Excitement abounded downtown on Saturday September 16, the third day of the KeyBank Rochester Fringe Festival. With hundreds of shows on dozens of stages over a span of ten days, there’s a lot to see and do. I made my way down East Main Street of my native town, heading towards Parcel 5 to catch a set by power pop band The Demos and the second and final night of Plasticiens Volants. A sign on the corner of East Avenue invited festival-goers up to the building’s penthouse terrace. I kept that in mind for later, and continued on to the stage.
The Demos were scheduled to play at Fringe Festival last year, but the show was called off due to rain. This time, the weather couldn’t have been better – a warm and sunny end-of-summer day. Native Rochesterians and visitors filled the square, milling about or relaxing on blankets and lawn chairs. Tonight, the stage was decked out in strands of fairy lights, with lawn flamingos perched about – the same flamingos from the videos The Demos used to promote their show.
The band wasted little time on sound check, diving right into a cover of Velvet Underground’s “What Goes On.” While The Demos rocked out, the stage was flanked by a pair of girls with light-up hula hoops, who spun the circles with acrobatic skill to the rhythm and tempo of the music. Bubbles floated around the stage, carried by the wind from the street performer on the corner. The atmosphere was buzzing with a sense of fun and excitement, and people were drawn towards the sights and sounds of the stage.
Members of the band were having fun, too, exchanging smiles and glances as they played “I Don’t Mind” and “Clearly” from their last release, Paramount Clouds. The synthesizer plays a particularly prominent role on these numbers, with Caela Moore grooving out at the helm of a double deck of keyboards. Frontman Jay Milton was on top of his game tonight, putting everything he had into the performance, from rich vocals to on pointe guitarwork.
A rousing rendition of “Veronica” got the audience clapping along. They added some twists to the song, a few call-and-response-style lines sung by bassist Cal Saunders that aren’t on the version they recorded for their full-length album Lovely. Drummer RJ Papaleo may be the newest member of the band, but he didn’t miss a beat as they dug into the catalog of songs from the band’s archives. Jeremiah O’Reilley is also relatively new to the band, but has been a fan since the early days, and slipped seamlessly into the role of guitarist.
The crowd continued to swell as the sun started to set. Jay asked the amassing audience who among us has seen the band before. A sea of hands flew into the air, with cheers. He asked who had been coming to see them since he and Cal started 15 years ago. There were still some hands in the air. “This one’s for you,” Jay said as they started playing a song called “Don’t Give Up On Me.”
The tempo slowed a bit as they did a couple more stripped-back songs, starting with “Shooters and Fixers.” Then they played a new song, “All I Need,” a bittersweet ballad featuring Caela on ukulele, Jay on the keyboard, and Cal singing harmony. Jeremiah, his services not needed on the stage, took the opportunity to come down from the stage and dance with his wife. He hopped back on stage for a couple more new songs.

> DIRECTIVE 1: In the concert review, which cover song did The Demos open their set with?
> DIRECTIVE 2: Which members of The Demos does the concert review name?

> RECORD EXTRACTS:
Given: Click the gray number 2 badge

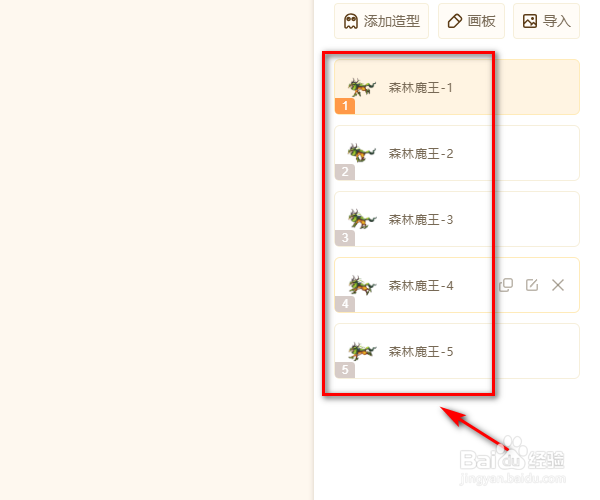Looking at the screenshot, I should pos(345,172).
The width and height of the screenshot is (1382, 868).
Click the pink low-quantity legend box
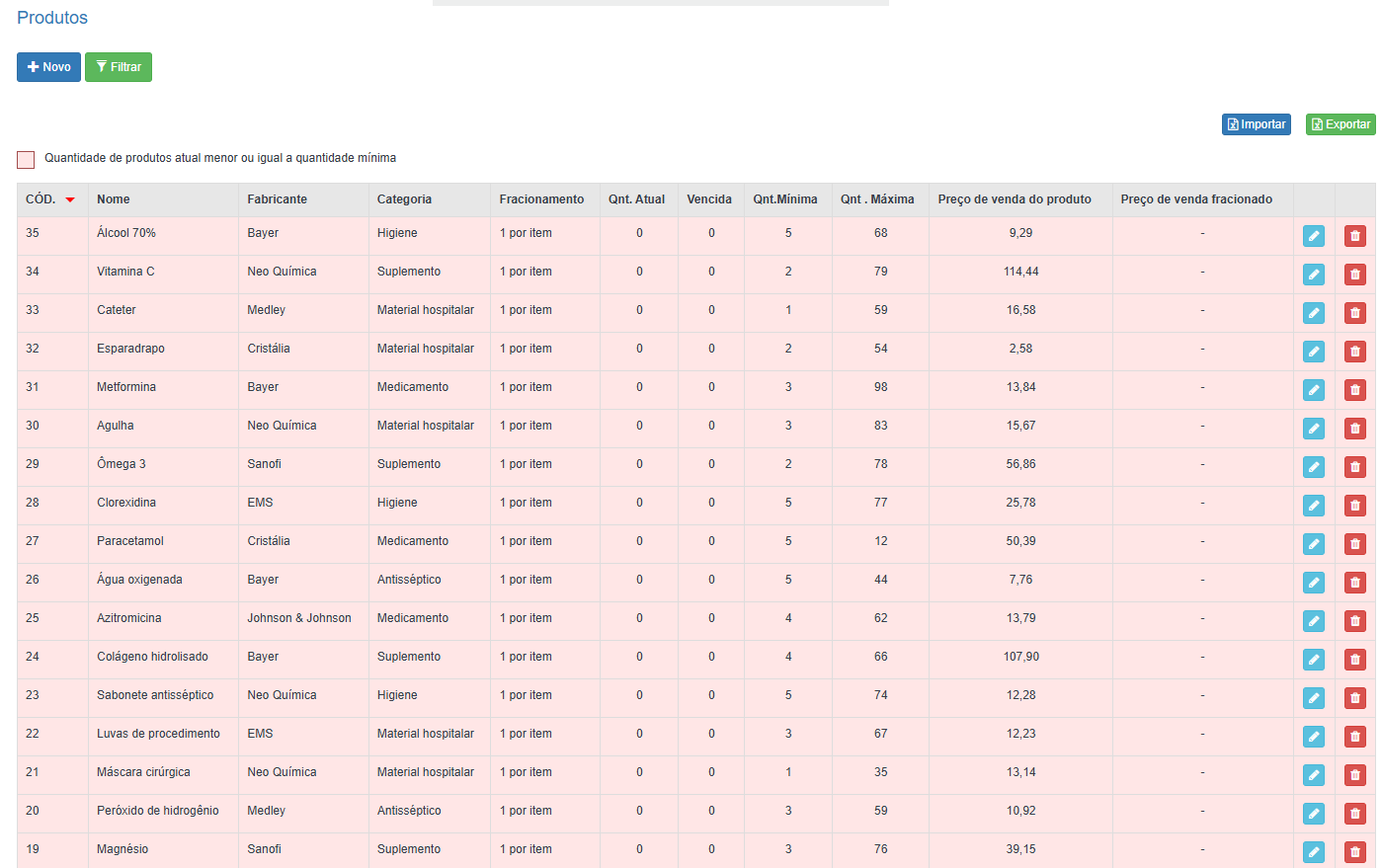point(26,159)
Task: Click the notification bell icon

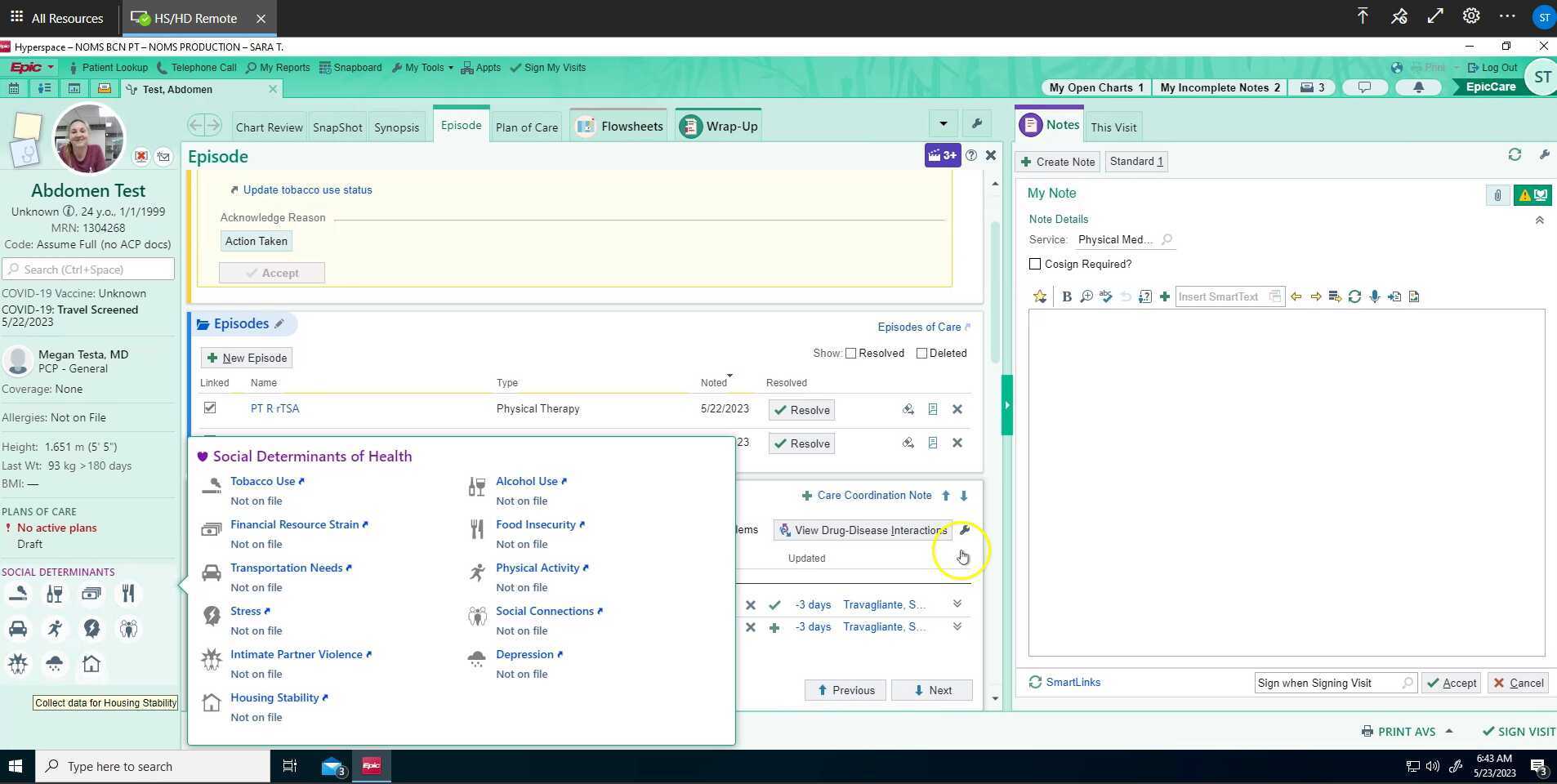Action: pyautogui.click(x=1418, y=87)
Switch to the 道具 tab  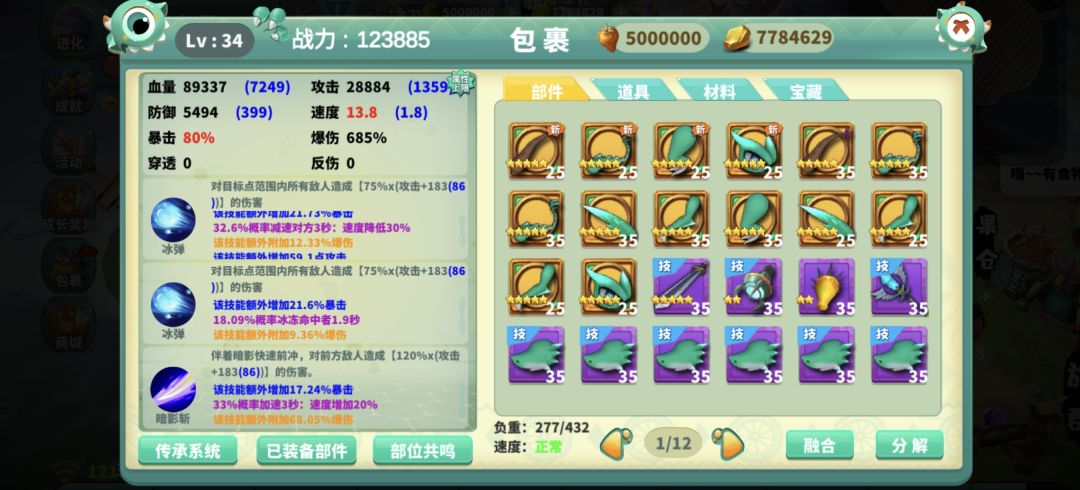(633, 90)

> FINAL RESULT 1: Velvet Underground's "What Goes On."

> FINAL RESULT 2: Caela Moore, Jay Milton, Cal Saunders, RJ Papaleo, and Jeremiah O'Reilley